Materials provided:
## START

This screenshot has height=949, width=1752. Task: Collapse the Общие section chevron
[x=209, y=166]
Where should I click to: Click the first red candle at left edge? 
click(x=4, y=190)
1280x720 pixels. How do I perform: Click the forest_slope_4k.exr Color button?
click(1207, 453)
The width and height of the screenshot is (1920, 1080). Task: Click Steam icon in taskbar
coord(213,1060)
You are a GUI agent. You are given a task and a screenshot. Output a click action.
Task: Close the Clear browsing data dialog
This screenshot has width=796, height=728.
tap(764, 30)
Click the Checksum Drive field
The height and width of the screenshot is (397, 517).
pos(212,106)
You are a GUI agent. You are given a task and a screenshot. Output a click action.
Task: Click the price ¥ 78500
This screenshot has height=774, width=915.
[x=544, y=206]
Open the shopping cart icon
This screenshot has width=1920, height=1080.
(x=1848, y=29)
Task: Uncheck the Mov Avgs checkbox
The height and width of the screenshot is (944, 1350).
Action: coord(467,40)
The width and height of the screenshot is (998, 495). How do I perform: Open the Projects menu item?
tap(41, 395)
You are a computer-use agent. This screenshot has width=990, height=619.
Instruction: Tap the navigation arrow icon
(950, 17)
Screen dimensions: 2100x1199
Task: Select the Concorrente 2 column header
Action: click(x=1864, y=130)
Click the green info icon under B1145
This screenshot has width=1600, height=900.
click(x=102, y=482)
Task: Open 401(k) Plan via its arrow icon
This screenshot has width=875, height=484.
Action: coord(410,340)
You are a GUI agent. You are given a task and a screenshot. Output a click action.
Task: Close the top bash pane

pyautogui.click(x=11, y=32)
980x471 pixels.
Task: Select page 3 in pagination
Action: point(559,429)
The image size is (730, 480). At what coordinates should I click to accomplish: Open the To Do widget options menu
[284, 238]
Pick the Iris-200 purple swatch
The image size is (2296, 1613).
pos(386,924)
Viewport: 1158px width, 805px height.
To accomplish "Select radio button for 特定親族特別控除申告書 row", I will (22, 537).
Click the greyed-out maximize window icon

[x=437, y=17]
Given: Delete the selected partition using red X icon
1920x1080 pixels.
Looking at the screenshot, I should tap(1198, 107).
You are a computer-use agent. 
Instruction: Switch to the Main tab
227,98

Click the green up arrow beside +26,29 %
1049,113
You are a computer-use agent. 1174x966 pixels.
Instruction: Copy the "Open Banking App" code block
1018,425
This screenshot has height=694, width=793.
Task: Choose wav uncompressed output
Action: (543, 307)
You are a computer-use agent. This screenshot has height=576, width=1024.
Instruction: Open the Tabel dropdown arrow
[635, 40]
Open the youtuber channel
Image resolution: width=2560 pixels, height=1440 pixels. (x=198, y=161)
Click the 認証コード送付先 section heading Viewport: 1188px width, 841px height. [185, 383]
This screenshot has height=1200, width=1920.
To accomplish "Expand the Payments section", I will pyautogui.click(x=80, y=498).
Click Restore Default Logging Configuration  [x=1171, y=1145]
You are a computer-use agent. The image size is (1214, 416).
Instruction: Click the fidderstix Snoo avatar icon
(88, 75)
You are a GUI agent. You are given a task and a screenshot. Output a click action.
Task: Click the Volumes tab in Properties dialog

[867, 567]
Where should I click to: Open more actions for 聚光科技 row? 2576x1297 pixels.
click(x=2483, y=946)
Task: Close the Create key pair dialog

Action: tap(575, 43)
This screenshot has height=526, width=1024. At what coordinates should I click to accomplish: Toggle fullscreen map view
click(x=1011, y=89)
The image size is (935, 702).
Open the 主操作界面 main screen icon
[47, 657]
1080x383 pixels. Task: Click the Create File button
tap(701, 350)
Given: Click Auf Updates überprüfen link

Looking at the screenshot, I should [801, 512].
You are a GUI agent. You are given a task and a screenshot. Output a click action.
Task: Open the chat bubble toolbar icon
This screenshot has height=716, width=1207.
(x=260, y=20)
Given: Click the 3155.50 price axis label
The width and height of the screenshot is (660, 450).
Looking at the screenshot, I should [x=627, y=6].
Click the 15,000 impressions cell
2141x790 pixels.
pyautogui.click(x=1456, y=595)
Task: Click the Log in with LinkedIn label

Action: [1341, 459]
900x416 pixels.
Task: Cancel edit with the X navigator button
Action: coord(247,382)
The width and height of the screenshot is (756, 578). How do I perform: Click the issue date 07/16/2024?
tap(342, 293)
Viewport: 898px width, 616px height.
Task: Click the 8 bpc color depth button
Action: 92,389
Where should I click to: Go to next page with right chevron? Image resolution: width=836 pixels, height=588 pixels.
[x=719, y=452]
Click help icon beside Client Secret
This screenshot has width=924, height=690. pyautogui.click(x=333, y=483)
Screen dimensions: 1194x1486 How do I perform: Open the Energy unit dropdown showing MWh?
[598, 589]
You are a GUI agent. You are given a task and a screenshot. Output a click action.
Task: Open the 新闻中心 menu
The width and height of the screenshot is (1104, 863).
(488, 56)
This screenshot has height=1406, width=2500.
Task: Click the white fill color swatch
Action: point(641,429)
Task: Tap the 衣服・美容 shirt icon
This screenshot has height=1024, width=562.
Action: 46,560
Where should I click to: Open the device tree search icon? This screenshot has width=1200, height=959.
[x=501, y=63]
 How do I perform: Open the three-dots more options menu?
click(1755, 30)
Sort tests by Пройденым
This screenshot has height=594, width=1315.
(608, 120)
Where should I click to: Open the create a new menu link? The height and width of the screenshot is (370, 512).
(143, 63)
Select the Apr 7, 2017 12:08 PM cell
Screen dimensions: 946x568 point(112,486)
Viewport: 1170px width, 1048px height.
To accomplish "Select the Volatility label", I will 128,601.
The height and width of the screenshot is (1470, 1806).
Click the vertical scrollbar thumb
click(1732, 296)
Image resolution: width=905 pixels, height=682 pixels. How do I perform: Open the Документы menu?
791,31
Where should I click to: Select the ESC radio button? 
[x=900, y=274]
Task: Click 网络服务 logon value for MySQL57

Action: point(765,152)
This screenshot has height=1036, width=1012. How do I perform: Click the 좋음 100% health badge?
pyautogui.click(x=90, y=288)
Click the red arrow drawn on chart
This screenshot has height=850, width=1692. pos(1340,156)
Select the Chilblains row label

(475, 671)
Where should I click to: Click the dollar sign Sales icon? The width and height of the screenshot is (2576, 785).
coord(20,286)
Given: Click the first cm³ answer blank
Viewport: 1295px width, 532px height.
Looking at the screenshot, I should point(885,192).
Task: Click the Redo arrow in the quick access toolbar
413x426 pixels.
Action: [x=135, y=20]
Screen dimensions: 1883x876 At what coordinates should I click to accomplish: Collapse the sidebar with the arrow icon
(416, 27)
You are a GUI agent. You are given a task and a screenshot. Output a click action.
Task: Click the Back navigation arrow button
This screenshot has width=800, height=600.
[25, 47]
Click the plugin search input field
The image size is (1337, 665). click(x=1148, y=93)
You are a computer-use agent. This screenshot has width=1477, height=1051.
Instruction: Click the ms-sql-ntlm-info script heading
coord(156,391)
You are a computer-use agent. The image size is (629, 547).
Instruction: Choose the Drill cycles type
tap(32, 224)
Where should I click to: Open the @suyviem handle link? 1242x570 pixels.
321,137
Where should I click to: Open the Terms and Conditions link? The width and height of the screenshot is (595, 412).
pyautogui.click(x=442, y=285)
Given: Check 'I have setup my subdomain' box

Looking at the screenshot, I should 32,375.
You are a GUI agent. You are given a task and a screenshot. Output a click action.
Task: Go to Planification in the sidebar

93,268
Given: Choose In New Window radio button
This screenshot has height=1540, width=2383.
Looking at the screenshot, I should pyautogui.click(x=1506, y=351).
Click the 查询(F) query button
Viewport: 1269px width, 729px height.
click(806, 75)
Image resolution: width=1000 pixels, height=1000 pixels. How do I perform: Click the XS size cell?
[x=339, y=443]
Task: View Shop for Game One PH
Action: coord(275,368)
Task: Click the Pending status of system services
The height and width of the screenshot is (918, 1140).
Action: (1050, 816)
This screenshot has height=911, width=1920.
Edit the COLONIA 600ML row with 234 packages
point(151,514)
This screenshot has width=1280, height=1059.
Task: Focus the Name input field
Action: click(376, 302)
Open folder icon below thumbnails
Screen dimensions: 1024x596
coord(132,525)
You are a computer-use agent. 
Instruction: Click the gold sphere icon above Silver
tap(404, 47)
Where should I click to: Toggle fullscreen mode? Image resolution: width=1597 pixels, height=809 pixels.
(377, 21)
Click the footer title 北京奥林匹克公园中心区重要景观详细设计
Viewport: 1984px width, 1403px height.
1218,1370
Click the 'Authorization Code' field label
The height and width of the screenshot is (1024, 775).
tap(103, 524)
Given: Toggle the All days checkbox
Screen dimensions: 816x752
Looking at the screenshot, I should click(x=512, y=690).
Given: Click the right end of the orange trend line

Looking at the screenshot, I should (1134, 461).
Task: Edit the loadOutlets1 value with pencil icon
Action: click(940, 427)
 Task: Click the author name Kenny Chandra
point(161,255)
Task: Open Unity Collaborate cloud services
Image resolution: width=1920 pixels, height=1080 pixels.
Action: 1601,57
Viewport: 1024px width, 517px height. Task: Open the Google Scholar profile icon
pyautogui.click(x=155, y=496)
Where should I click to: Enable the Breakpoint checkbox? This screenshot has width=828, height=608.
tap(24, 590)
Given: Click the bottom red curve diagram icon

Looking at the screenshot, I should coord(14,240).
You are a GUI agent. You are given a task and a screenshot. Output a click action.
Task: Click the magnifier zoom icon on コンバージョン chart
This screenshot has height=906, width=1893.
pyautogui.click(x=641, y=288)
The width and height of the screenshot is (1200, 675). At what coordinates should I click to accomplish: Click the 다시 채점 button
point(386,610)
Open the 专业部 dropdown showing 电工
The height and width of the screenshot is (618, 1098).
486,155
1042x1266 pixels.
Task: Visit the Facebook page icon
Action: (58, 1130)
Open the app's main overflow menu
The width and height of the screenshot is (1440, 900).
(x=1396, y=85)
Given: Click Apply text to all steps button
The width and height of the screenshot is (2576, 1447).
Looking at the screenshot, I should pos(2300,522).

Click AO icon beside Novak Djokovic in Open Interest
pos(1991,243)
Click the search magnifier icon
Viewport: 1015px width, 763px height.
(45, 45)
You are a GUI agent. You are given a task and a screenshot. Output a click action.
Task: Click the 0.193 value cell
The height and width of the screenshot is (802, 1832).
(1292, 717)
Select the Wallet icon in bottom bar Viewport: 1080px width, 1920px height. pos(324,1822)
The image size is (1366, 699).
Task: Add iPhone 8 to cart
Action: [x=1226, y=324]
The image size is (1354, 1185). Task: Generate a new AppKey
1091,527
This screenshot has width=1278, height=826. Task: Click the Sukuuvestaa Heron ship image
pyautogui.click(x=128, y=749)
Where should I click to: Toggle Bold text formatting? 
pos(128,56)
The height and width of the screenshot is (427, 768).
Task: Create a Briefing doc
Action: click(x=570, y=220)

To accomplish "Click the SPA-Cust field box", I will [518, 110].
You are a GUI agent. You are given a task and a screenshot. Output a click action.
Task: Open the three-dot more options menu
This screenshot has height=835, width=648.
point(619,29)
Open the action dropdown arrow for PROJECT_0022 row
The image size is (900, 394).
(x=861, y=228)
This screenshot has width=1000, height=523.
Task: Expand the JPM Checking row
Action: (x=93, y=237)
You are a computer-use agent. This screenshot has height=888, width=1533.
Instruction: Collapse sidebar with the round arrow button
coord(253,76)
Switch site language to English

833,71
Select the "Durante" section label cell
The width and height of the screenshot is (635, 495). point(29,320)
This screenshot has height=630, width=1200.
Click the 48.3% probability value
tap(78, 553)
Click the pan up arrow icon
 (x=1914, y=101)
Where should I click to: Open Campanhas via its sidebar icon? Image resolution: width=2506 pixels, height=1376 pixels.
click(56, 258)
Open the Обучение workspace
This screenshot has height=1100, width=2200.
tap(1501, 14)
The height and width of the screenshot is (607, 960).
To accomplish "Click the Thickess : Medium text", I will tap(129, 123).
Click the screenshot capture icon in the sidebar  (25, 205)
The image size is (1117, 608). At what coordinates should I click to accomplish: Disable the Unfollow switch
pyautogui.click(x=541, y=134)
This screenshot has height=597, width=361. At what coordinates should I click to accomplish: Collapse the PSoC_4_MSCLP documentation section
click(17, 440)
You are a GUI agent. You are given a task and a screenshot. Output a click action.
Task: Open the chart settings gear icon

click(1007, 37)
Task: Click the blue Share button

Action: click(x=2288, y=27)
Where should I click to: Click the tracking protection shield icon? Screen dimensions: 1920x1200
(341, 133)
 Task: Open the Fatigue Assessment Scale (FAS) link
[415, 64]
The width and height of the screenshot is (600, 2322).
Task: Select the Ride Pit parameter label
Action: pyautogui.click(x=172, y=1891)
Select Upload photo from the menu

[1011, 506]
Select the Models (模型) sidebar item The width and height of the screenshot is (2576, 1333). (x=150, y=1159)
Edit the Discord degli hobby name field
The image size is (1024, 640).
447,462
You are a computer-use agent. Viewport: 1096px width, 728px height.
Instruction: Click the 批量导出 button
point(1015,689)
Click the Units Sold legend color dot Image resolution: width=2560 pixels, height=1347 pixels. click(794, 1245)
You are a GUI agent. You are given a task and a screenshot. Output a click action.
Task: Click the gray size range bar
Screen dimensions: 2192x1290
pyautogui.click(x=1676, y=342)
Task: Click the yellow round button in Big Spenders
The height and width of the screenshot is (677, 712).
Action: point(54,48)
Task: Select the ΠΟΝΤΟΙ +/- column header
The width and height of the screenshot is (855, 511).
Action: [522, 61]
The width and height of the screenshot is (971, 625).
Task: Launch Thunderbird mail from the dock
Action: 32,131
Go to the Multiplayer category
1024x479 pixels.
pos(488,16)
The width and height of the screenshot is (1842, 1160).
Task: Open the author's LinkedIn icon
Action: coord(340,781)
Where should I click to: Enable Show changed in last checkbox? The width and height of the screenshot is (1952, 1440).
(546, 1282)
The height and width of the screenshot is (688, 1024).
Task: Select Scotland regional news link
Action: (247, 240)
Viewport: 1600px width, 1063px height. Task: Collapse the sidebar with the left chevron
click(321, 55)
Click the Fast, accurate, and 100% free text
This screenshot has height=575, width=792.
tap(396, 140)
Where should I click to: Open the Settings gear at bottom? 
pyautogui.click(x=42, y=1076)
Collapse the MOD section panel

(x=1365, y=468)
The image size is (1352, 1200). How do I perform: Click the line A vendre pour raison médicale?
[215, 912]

## END

Prompt: Can you quote the material word for word, from its first line through the line that contains "click(1207, 453)"?

Answer for the task:
This screenshot has height=949, width=1752. Task: Collapse the Общие section chevron
[x=209, y=166]
Where should I click to: Click the first red candle at left edge? 
click(x=4, y=190)
1280x720 pixels. How do I perform: Click the forest_slope_4k.exr Color button?
click(1207, 453)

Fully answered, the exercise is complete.